Pope Francis criticizes 'double-life' Catholics

Monsignor Konrad Krajewski right stands with a cheese maker in Camerino central Italy Wednesday Feb. 23 2017. Pope Francis's chief alms-giver is on a shopping spree in quake-struck central Italy buying up prosciutto cheese and local produce from

Monsignor Konrad Krajewski right stands with a cheese maker in Camerino central Italy Wednesday Feb. 23 2017. Pope Francis's chief alms-giver is on a shopping spree in quake-struck central Italy buying up prosciutto cheese and local produce from

During a speech delivered earlier today in Rome, the head of the 1.2 billion-member Roman Catholic Church delivered another criticism of some members.

"Scandal is saying one thing and doing another; it is a double life", he told attendees, according to a transcription from Vatican Radio.

Pope Francis has seemed to suggest it is better to be an atheist than one of "many" Catholics who he said lead a hypocritical double life.

From those who lead double lives to others who run dirty businesses and stiff their workers, the Pope made it clear he didn't want the likes of these so-called Christians soiling his flock.

"A totally double life: 'I am very Catholic [Christian], I always go to Mass [church], I belong to this association and that one; but my life is not Christian, I don't pay my workers a just wage, I exploit people, I am dirty in my business, I launder money".
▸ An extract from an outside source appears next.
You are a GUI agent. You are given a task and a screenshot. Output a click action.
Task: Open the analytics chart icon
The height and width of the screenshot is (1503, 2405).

Taking these types of Catholics into account, the Pope voiced out: "How many times have we all heard people say "if that person is a Catholic, it is better to be an atheist". And it is an offense that the Pope wasted little time lashing out at fake Christians over and whom he said would be better off being a non-believer, an atheist, than a "bad Christian".

Monsignor Konrad Krajewski right holds a prosciutto ham as he poses with a prosciutto farmer in Camerino central Italy Wednesday Feb. 23 2017. Pope Francis's chief alms-giver is on a shopping spree in quake-struck central Italy buying up prosciutt
The food was handed out at soup kitchens in Rome

"Let us think about this", Francis said, closing his remarks.

Francis is consistent in telling Catholics - not only believers, but priests as well - to practice what they preach.

Catholic leader, Pope Francis, criticized Catholics on Thursday, accusing them of leading a "double life".

Perhaps most disturbing, commenting on the Charlie Hebdo massacre, Francis declared "one cannot make fun of faith" and that anyone who throws insults can expect a "punch", offering a tacit justification for terror and violence in response to a cartoon making fun of religious superstition.

Francis has also engaged on topics concerning atheists on a number of occasions, and in a September 2013 interview with La Repubblica newspaper suggested that God's mercy extends to atheists as well. And let us profit from the Word of the Lord and consider the fact that on this point, the Lord is very strict.